Exercise aim: Whenever a line in the records below contains "Modern", pick it out.

Records shown:

* * * * * * *

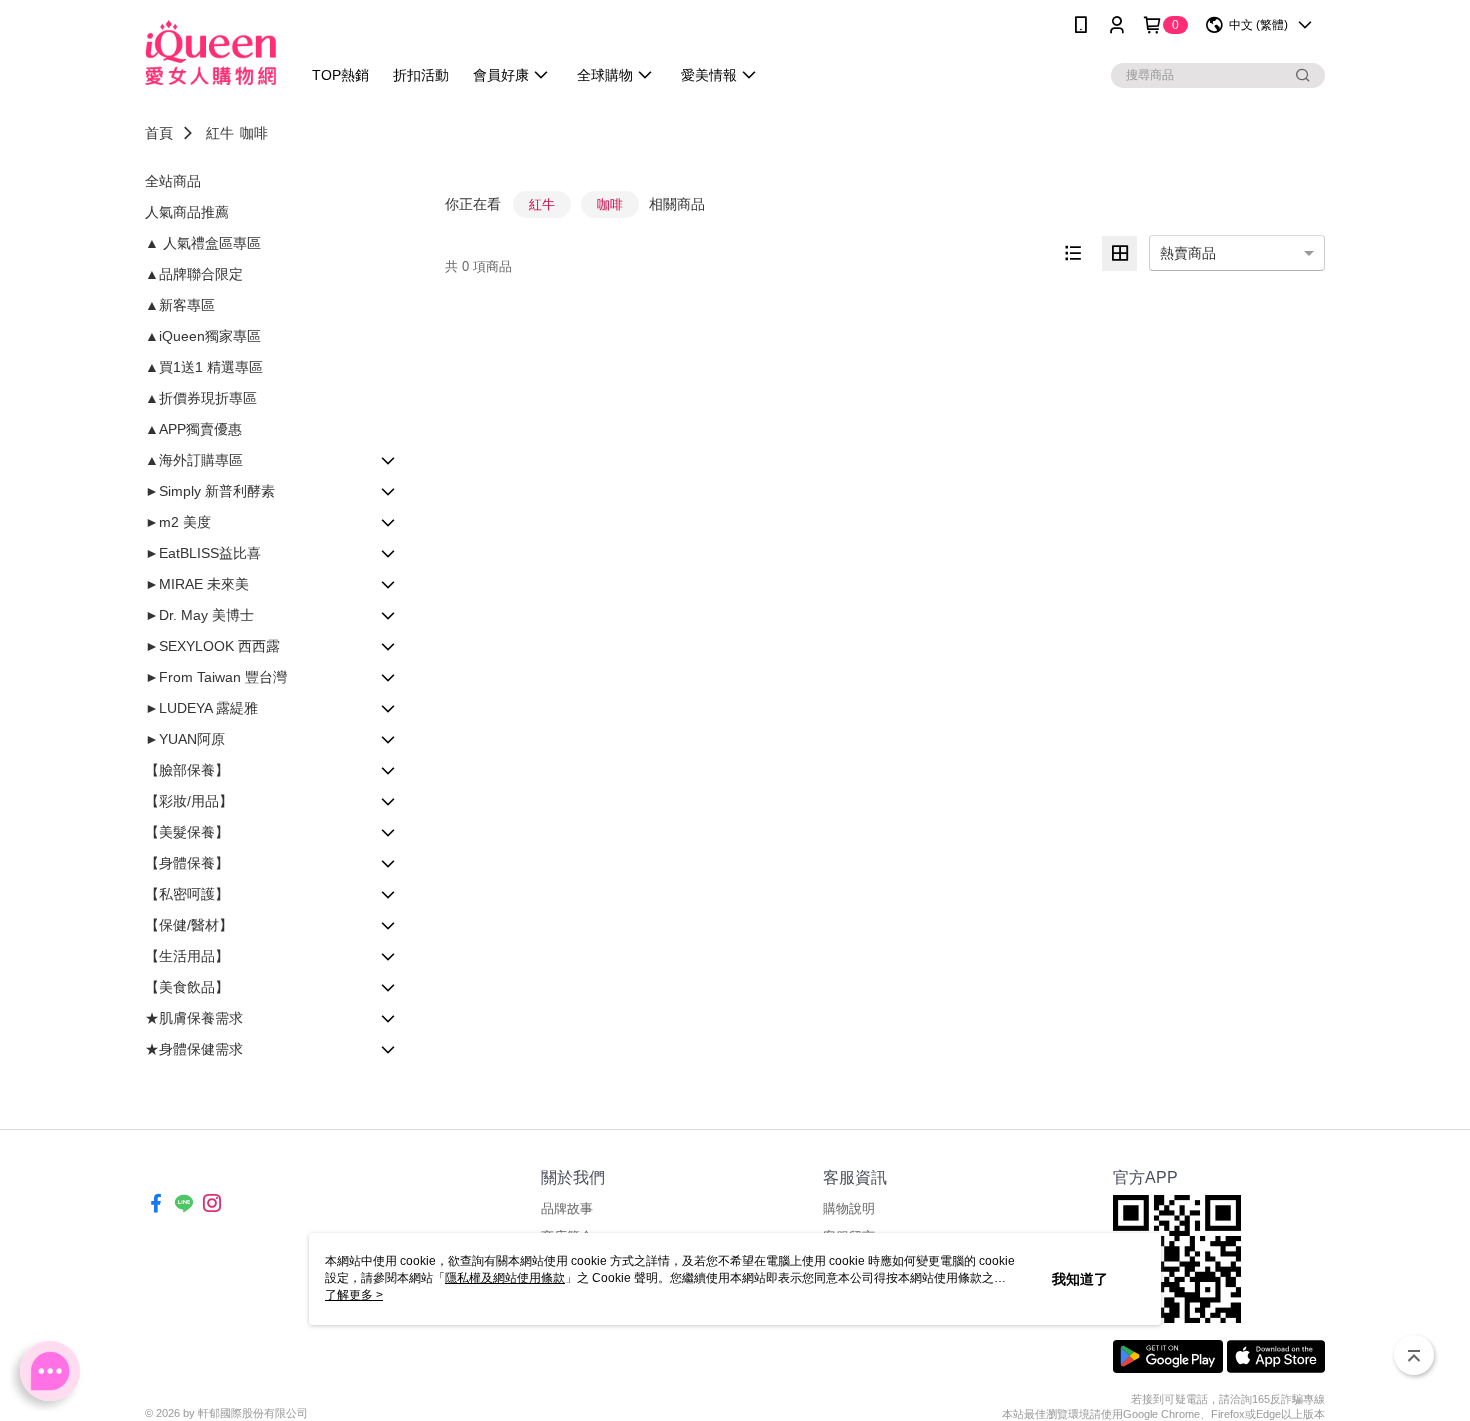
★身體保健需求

* * * * * * *

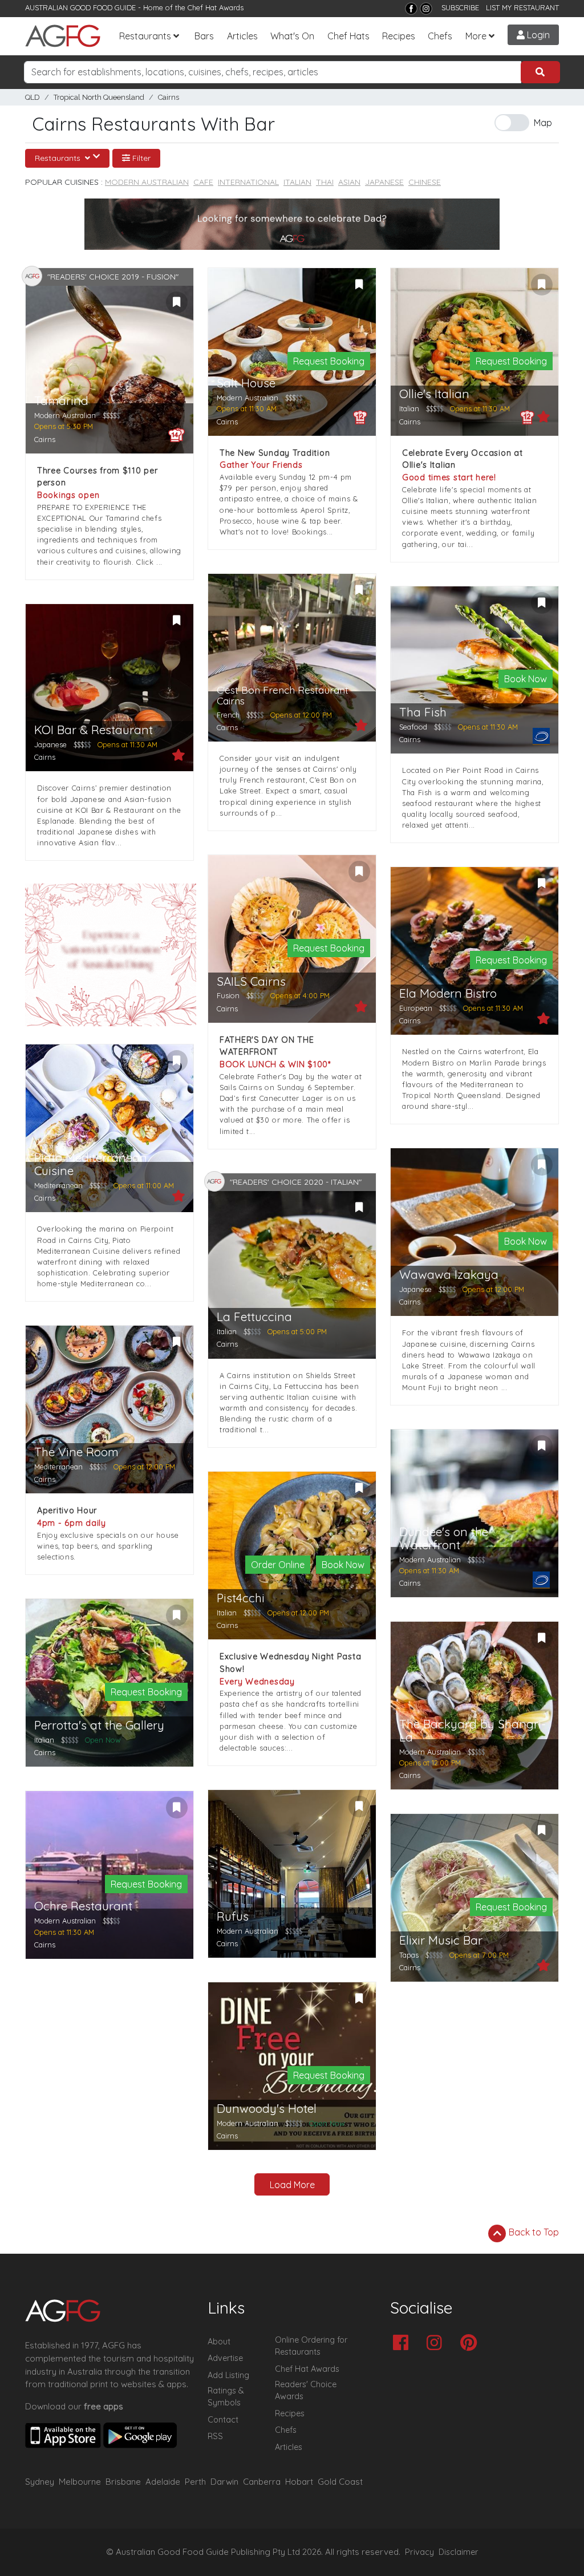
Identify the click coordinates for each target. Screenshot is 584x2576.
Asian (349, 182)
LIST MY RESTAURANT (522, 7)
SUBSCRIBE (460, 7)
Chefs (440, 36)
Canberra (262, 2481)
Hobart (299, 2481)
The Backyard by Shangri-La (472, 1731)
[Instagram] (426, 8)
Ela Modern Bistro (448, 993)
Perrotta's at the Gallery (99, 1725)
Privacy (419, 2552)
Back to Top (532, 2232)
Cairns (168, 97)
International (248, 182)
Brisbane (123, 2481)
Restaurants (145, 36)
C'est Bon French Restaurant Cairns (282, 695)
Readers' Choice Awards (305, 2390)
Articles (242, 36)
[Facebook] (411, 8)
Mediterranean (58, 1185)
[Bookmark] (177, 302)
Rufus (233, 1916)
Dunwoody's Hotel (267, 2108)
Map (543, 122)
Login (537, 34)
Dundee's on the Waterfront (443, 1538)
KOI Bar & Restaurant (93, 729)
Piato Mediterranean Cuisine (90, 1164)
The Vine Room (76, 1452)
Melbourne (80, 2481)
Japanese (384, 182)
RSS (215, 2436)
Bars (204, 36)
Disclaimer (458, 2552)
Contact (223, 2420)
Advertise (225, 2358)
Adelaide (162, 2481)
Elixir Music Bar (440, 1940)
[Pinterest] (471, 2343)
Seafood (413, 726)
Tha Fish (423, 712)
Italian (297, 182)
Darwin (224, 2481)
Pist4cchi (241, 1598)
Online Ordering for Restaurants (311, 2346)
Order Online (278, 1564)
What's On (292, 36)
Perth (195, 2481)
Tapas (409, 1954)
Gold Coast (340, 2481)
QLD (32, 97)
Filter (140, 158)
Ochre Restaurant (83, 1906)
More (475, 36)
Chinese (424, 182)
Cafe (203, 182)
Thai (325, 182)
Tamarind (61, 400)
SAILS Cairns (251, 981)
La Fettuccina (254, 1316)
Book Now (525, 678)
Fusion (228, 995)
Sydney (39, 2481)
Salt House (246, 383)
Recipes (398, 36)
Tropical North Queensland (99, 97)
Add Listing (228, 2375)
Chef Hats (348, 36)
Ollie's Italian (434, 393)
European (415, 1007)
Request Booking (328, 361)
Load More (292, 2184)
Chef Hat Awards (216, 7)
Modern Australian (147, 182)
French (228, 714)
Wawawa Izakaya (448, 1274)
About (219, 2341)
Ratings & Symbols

* * * * * * *

The completed task:
Ela Modern Bistro (448, 993)
Modern Australian (147, 182)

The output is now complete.